Em dezembro de 2001, o índice caiu para 0,65%, depois de ter registrado 0,71% em novembro. O preço dos alimentos desacelerou e passou de alta de 1,31% em novembro para 0,56% no mês passado.
Também contribuiu para a redução do índice a queda no preço dos combustíveis. A gasolina, que em novembro havia subido 0,29%, caiu 0,34% no mês seguinte, enquanto que o preço gás de cozinha retraiu 0,54%, ante o aumento de 0,47% em novembro.
A inflação medida pelo IPCA no segundo semestre de 2001 disparou e ficou em 4,58%, bem acima dos 2,96% registrados no primeiros seis meses do ano. Segundo o IBGE, os principais fatores para o resultado do ano foram a alta do dólar, os reajustes de tarifas de preços administrados e problemas climáticos.

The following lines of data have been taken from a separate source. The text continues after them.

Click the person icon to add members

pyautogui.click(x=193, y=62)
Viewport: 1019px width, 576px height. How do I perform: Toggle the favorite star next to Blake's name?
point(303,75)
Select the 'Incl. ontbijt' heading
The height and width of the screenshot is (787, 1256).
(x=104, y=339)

Os alimentos subiram 9,63% no ano e contribuíram com 2,12 pontos percentuais no total de 7,67% da inflação. A maior alta, entre os alimentos, foi registrada pelo feijão preto, que subiu 162,31% em 2001. Os demais grupos pesquisados pelo IBGE subiram 7,12%.
As tarifas de ônibus urbano, que subiram 15,49% no ano apresentaram a maior contribuição individual no índice, de 0,67 ponto percentual. Em seguida, encontra-se as tarifas de energia elétrica, que aumentaram 17,92% e contribuíram com 0,63 ponto percentual na inflação total.